Religious texts often use underdefined language. Take this bit from the Bhagavad Gita in J. D. Salinger’s Franny & Zooey (which we discussed earlier):
You have the right to work, but for the work's sake only. You have no right to the fruits of work. Desire for the fruits of work must never be your motive in working. Never give way to laziness, either.
Perform every action with your heart fixed on the Supreme Lord. Renounce attachment to the fruits. Be even-tempered [underlined by one of the calligraphers] in success and failure; for it is this evenness of temper which is meant by yoga.
Work done with anxiety about results is far inferior to work done without such anxiety, in the calm of self-surrender. Seek refuge in the knowledge of Brahman. They who work selfishly for results are miserable.
Compare it with the first four lines of Psalm 128 from the King James Bible:
Blessed is every one that feareth the Lord; that walketh in his ways.
For thou shalt eat the labour of thine hands: happy shalt thou be, and it shall be well with thee.
Thy wife shall be as a fruitful vine by the sides of thine house: thy children like olive plants round about thy table.
Behold, that thus shall the man be blessed that feareth the Lord.
The passages seem to offer contradicting advice. We have “no right to the fruits of work” according to the Bhagavad Gita—in fact, they “must never be your motive in working”. In the Psalter, however, those who walk God’s way are promised to rejoice in the outcome, and “happy shalt thou be, and it shall be well with thee”.
The apparent contradiction stems from the use of the same idiom—the fruits of one’s labour—to mean different things in the two scriptures. The Bhagavad Gita, I think, alludes to a kind of greed or vanity—one could say bramosìa—directed at the superficial bounties of work. For Franny and Zooey, two actors, it’s about hunger for applause. Letch for wealth, status, or critical recognition also fit the bill.
The Bible speaks of simpler rewards: fruitful wives and “children like olive plants.” We get to “eat the labour” of the hand that produced it. Each word in the passage invokes abundance and a sense of fertile bonhomie, nudging the mind towards the more tender wages of everyday toil.
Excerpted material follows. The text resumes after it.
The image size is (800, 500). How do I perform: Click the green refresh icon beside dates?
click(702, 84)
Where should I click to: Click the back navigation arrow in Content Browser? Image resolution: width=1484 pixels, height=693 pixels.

These aren’t the spoils and riches the Gita warns us against.
This sort of vagueness is characteristic of holy texts, and it’s hard to tell whether the resulting confusion is a feature or a bug. Some information could have been lost in translation, and the original wording might have been clearer. Perhaps brevity carries with it a debt of clarity—there are only so many ways to express contiguous ideas. And maybe some degree of ambiguity doesn’t hurt a religious work either.
Interestingly enough, both passages agree on one thing—that work should be done with God in mind. The Greek root of the word enthusiasm, enthousiasmos, means possessed or inspired by a god—or, more literally: full of God.